In order to formally constitute the preliminary examination committee, you must submit to the Graduate College a Committee Recommendation Form.  This form may be obtained from the Graduate College’s website: http://grad.uic.edu/cms/?pid=1000329.    At the same time, you should ask the Office of Student Services (3145 ETMSW) for a degree checklist (see Section IV).  A list of the courses taken is available through the my.UIC portal: https://my.uic.edu/common/ . You must return the completed degree checklist with the signed Committee Recommendation Form to the Office of Student Services.  The completed form must be signed by the committee chairperson and submitted to the Office of Student Services at least three weeks before the date of the examination.  Before submitting this form, you must be sure that the faculty members identified to serve on the committee have agreed to serve.  If you want to include a committee member who is not on the faculty at UIC or is not a member of the UIC Graduate College, the Graduate College must approve that member.  This approval process is initiated when the Committee Recommendation Form is submitted to the Office of Student Services.  A copy of the potential committee member’s full current curriculum vitae must be submitted with the Committee Recommendation Form.

Written Portion of the Exam

The chairperson of the preliminary examination committee will convene at least two other committee members (one of whom must be in the Curriculum and Instruction Department) to develop questions for the written portion of the exam.  Generally, questions in the written portion of the exam ask you to integrate and apply knowledge and understandings gained from your coursework, research projects, and independent readings.  You may choose to take the written portion of the exam at the university or as a take-home assignment.  You must pass the written portion of the exam to take the oral portion of the exam, which focuses primarily on the dissertation proposal.  After you have passed the written portion of the exam, the chair will submit a form indicating this accomplishment to the Office of Student Services for inclusion in your file.

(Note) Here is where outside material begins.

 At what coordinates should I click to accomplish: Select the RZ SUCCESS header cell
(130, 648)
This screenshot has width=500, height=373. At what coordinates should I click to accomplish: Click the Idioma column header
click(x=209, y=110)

Preparing a Dissertation Proposal

Your coursework, research project, and independent readings should give you a good start on planning for dissertation research.  Perhaps you will have decided on a topic, conducted a relevant review of literature, or carried out a pilot study before taking the written portion of the preliminary examination.  Indeed, the written portion of the exam may help develop further your ideas for your dissertation research.  Nevertheless, after passing the written portion of the preliminary examination, you must complete the proposal for dissertation research and prepare for the oral portion of the preliminary examination.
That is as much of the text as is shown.